Introduction

Apart from the pursue of performance, we also strive to provide intuitive and compostable interface. After all, "theoretically" fast doesn't mean the performance is accessible for the first-time physics user.

Status

We support reading all scalar and jagged branches of "basic" types, provide indexing and iteration interface with a "per branch" basket-cache. There is a low level API to provide interpretation functionalities for custom types and classes. As a metric, UnROOT can read all branches (~1800) of CMS NanoAOD including jagged TLorentzVector branch.

Loops aren't slow

One good thing about Julia is you can always fallback to writing loops since they are not intrinsically slower (than C/C++), certainly much faster than Python. Continuing the example from README:

julia> using UnROOT

julia> f = ROOTFile("test/samples/NanoAODv5_sample.root")

julia> mytree = LazyTree(f, "Events", ["Electron_dxy", "nMuon", r"Muon_(pt|eta)$"])

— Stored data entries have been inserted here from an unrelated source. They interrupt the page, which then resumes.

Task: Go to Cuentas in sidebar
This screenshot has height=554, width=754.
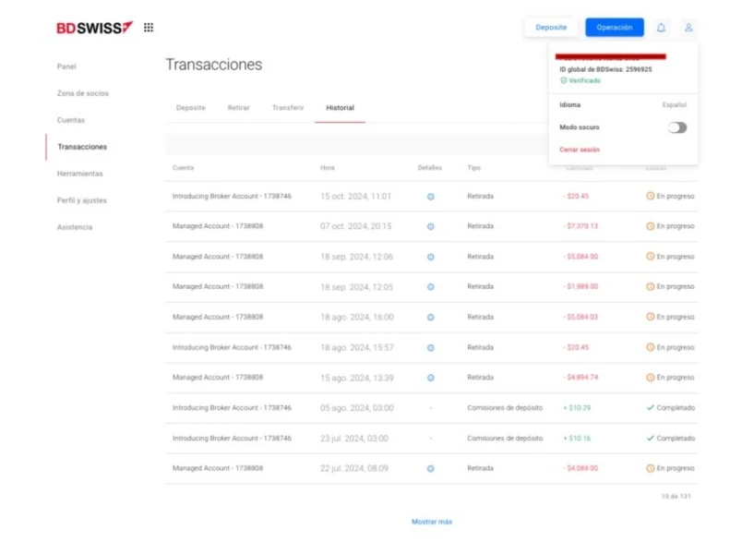Action: click(71, 120)
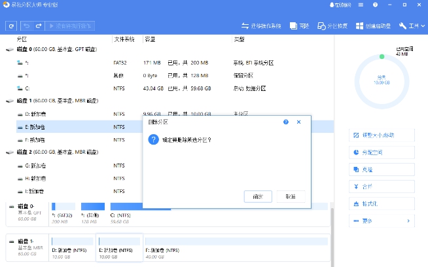The image size is (428, 267).
Task: Open the 工具 tools dropdown menu
Action: tap(408, 26)
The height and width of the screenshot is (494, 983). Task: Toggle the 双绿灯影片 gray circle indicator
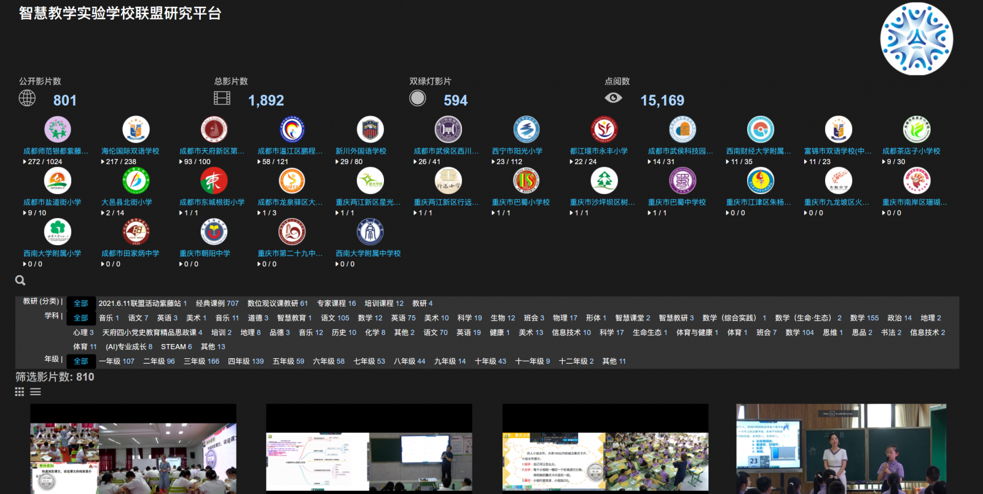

There are essentially two loops you can use:

julia> for event in mytree
           ...
       end

julia> for (i, event) in enumerate(mytree)
           # i will be index of `mytree`: 1, 2, 3...
           ...
       end

Both of which are compostable with @batch from Polyester.jl for multi-threading:

julia> using Polyester # need to install it first as it's an optional dependency

julia> @batch for event in mytree
           ...
       end

julia> @batch for (i, event) in enumerate(mytree)
           ...
       end

On finer control over @batch, such as batch size or per-core/thread, see Polyester's page.

Only one basket per branch will be cached so you don't have to worry about running out of RAM. At the same time, event inside the for-loop is not materialized until a field is accessed. If your event is fairly small or you need all of them anyway, you can collect(event) first inside the loop.